T. Lorenzi, H. Tettamanti, M. Zanella

Preprint arXiv, 2025

We present a new class of models for assessing the cell dynamics characterising muscular dystrophies. The proposed approach comprises a system of integro-differential equations for the statistical distributions

over a large patient cohort, of the densities of muscle fibers and immune cells implicated in muscle inflammation, degeneration, and regeneration, which underpin disease development. Considering an appropriately scaled version of this model, we formally derive, as the corresponding mean-field limit, a system of Fokker-Planck equations, from which we subsequently derive, as a macroscopic model counterpart, a system of differential equations for the mean densities of muscle and immune cells in the cohort of patients and the related variances.
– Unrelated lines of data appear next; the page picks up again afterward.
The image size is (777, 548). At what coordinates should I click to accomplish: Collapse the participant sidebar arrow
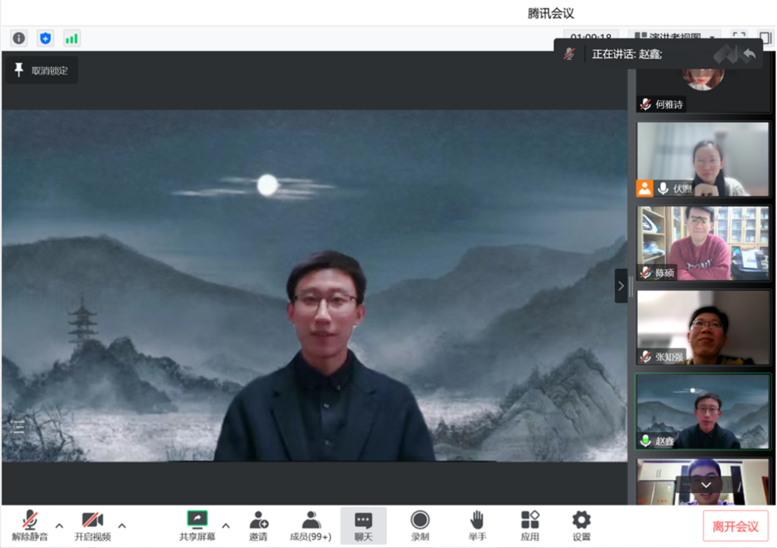(621, 286)
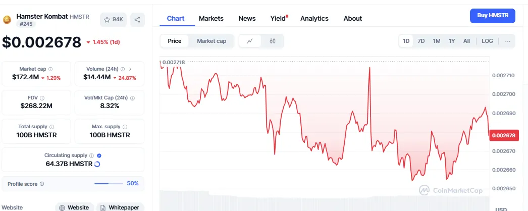528x211 pixels.
Task: Click the FDV info icon
Action: [x=42, y=98]
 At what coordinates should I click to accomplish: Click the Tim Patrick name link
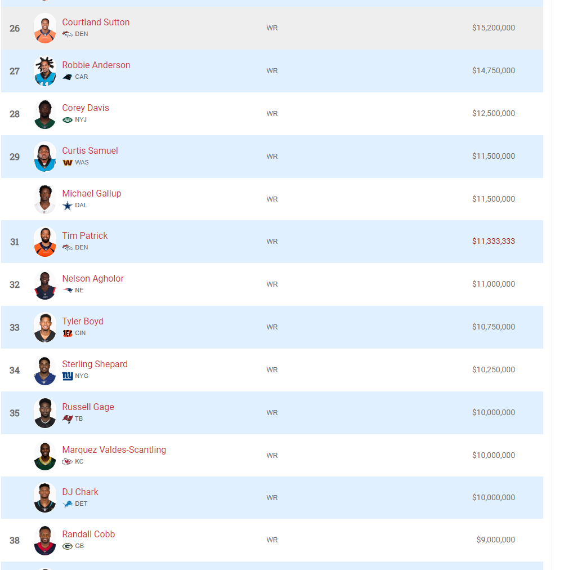coord(84,235)
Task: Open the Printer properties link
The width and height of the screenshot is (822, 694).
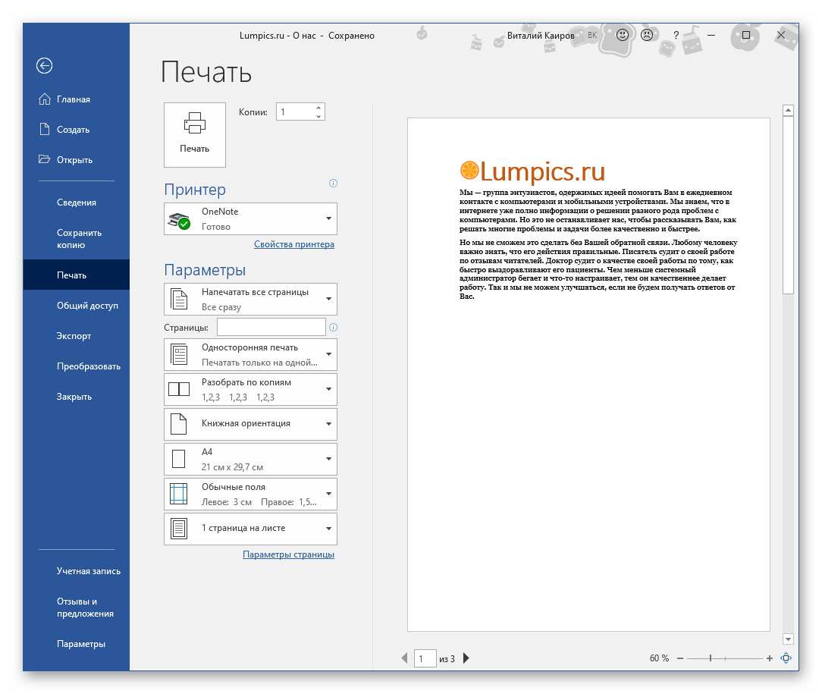Action: tap(293, 244)
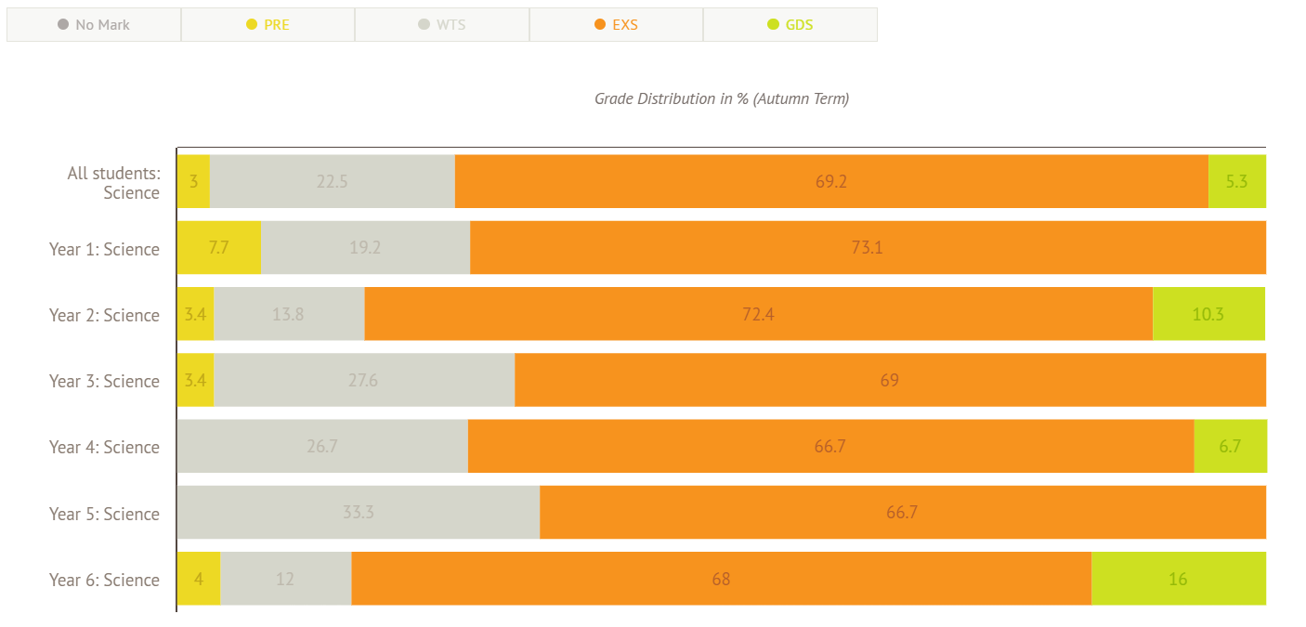Click the orange EXS legend dot
The image size is (1306, 627).
(x=600, y=25)
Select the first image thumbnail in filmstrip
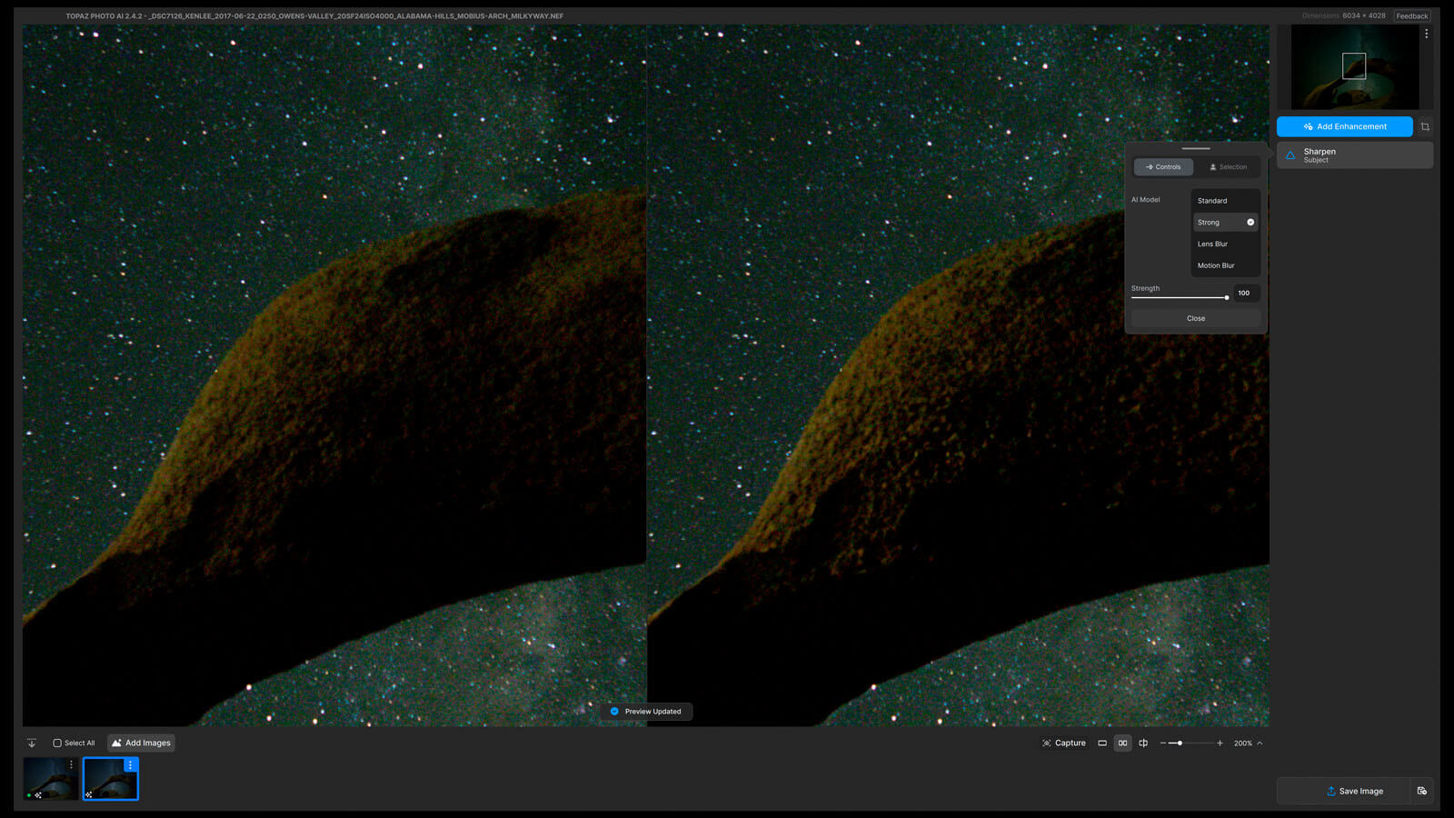The width and height of the screenshot is (1454, 818). click(50, 780)
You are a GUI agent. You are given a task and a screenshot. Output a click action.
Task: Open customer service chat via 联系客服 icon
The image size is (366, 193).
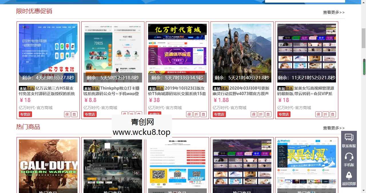point(349,140)
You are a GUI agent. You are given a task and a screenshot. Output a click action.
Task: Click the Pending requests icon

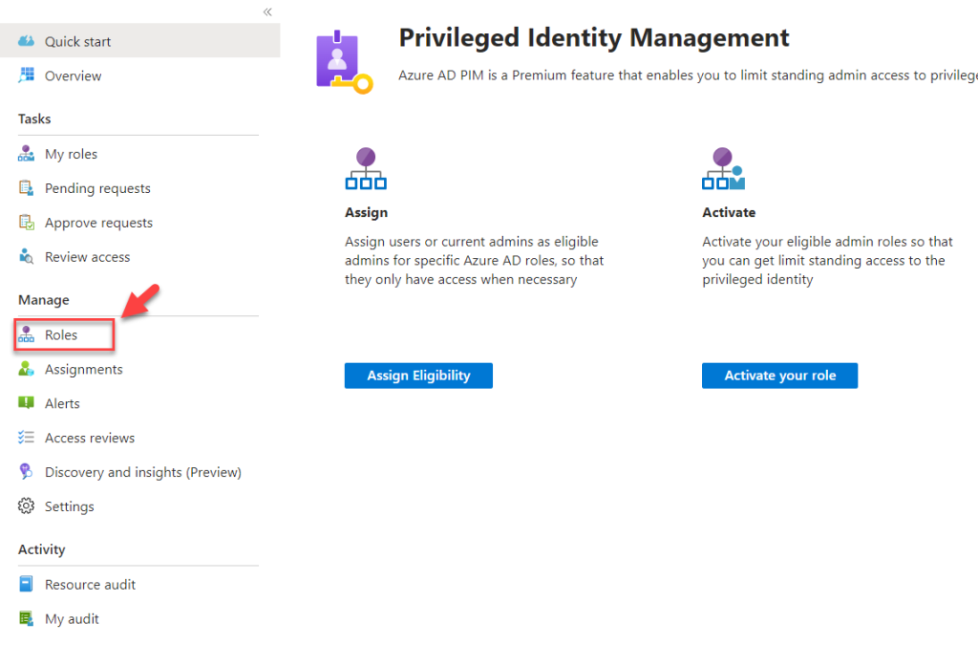[x=25, y=188]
Then, we study long-time asymptotics for the mean-field
model by determining the quasi-equilibrium cell distribution functions, which are in the form of probability density functions of inverse Gamma distributions, and proving the long-time convergence to such quasi-equilibrium distributions. The analytical results obtained are illustrated by means of a sample of results of numerical simulations. The modeling approach presented here has the potential to offer new insights into the balance between degeneration and regeneration mechanisms in the progression of muscular dystrophies, and provides a basis for future extensions, including the modeling of therapeutic interventions.